Task description — List each course on the Funk Lab page below with its course number and full title.

Welcome to the Funk Lab

We strive to understand the evolutionary and ecological mechanisms that generate and maintain biological diversity using population genomics, experimental manipulations, and field studies. Our goal is to not only test basic evolutionary and ecological theory, but also directly inform policy and management decisions that will ultimately determine the fate of biodiversity.



Courses taught

BZ 349 – Tropical Ecology & Evolution (3 credits; taught in fall semester in odd years [e.g., 2013, 2015, etc.])

Course Overview: Broad introduction to terrestrial, freshwater, and marine tropical biodiversity and the ecological and evolutionary processes that generate and maintain this diversity. Students will know differences and similarities between tropical and temperate patterns of diversity and ecological and evolutionary processes; be able to provide examples of the latitudinal diversity gradient; know the hypotheses for the latitudinal diversity gradient and be able to critically evaluate these hypotheses; be familiar with the types of organisms that inhabit different tropical ecosystems on different continents; understand the threats facing the tropics and the importance of tropical rainforests and other tropical ecosystems for global sustainability.



BZ 425/525 – Molecular Ecology (undergrad section [425]: 3 credits; grad section [525]: 4 credits; taught in fall semester in even years [e.g., 2014, 2016, etc.])

Course Overview: Molecular ecology employs molecular genetic tools to answer questions about populations and communities. Studies in molecular ecology often assay neutral genetic variation to draw inferences about topics as diverse as kinship, population subdivision, and community assembly. Increasingly, molecular ecologists examine adaptive genetic variation directly, for example through genome scans and studies of gene expression across environments. This course will provide a broad introduction to the use of molecular markers to address questions in ecology, evolution, behavior, and conservation. We will begin by learning about genetic variation and basic population genetic principles, then we will delve into the applications of genetic markers for understanding relatedness, population and community structure, and conservation of biodiversity. Finally, we will discuss practical issues that arise when applying and interpreting molecular approaches in ecology. The course is designed for graduate students and advanced undergraduates. The format will be lectures and discussion.



BZ 449A – Ecology, Evolution, and Conservation of Ecuadorian Biodiversity (4 credits; taught next in January 2019)

Course Overview: This course will be offered during a winter study abroad experience in Ecuador. This course will provide students with first-hand exposure to the unparalleled biodiversity of Ecuador. Ecuador is an ideal location to learn about tropical biodiversity, because it houses an enormous diversity of tropical ecosystems in a relatively small geographic area, all of which are very accessible. Students will visit many of these diverse ecosystems—including cloud forest, páramo, and lowland Amazonian rainforest habitats—and learn how to conduct ecological research along the way. Guest lectures from several tropical biologists will expose them to fascinating natural history, ecology, and evolutionary history of tropical organisms, as well as the complex conservation threats they face and potential solutions. Course details and information on registration can be found on the CSU StudyAbroad website brochure for the course.

Entries provided —
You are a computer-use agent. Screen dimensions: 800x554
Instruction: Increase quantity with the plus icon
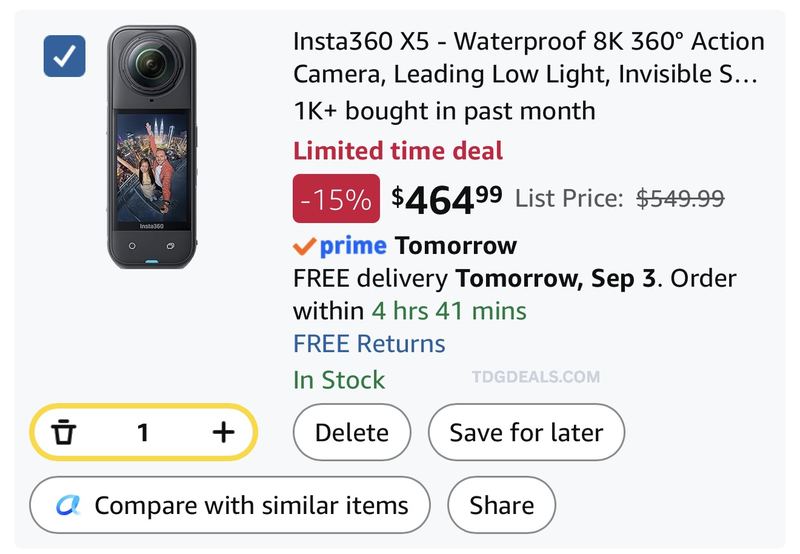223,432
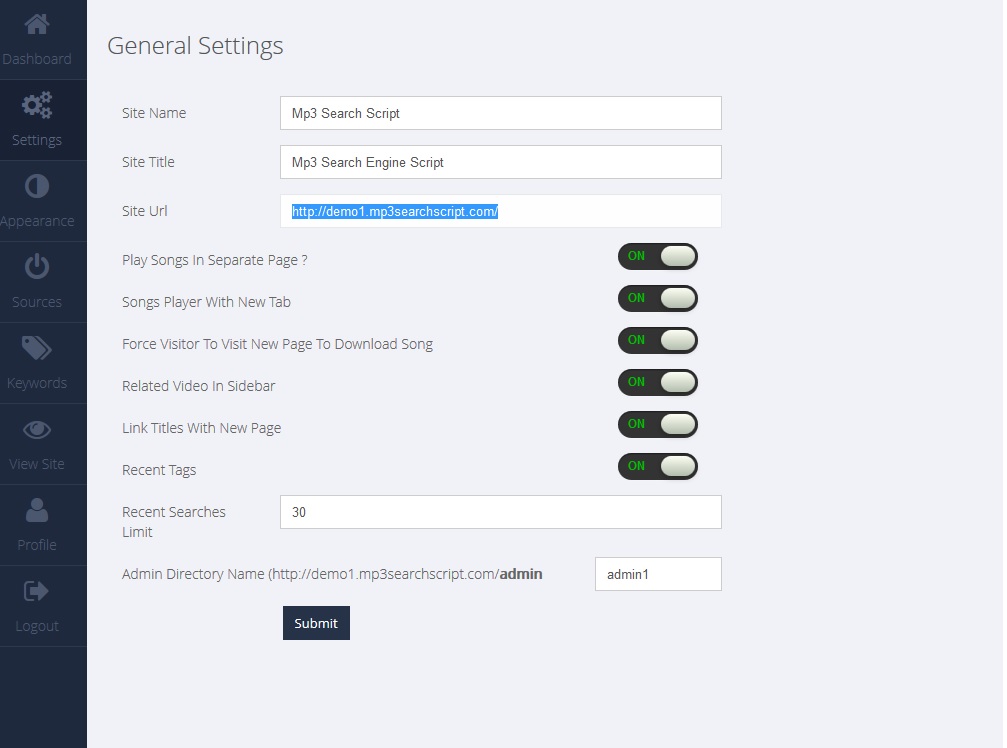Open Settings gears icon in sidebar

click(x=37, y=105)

---

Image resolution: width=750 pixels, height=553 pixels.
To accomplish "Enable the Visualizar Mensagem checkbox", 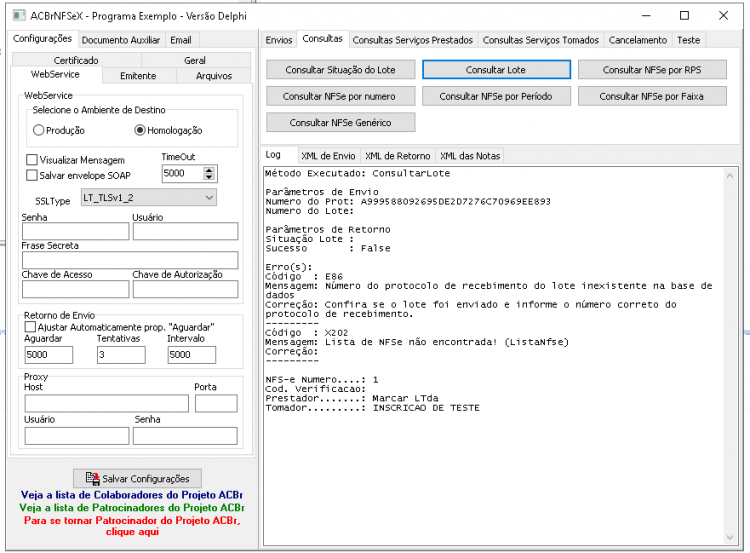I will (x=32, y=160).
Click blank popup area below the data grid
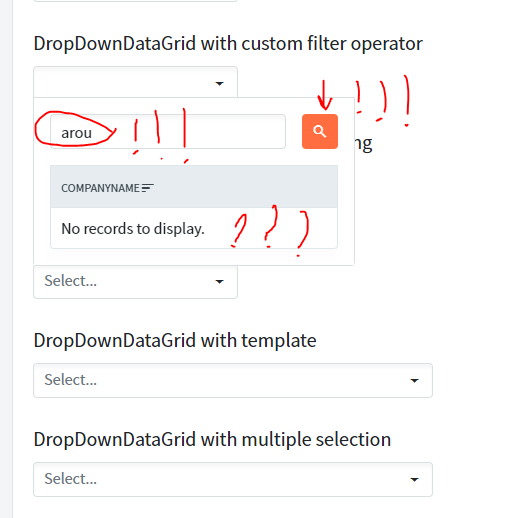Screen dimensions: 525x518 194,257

Solution for this task —
BZ 349 – Tropical Ecology & Evolution
BZ 425/525 – Molecular Ecology
BZ 449A – Ecology, Evolution, and Conservation of Ecuadorian Biodiversity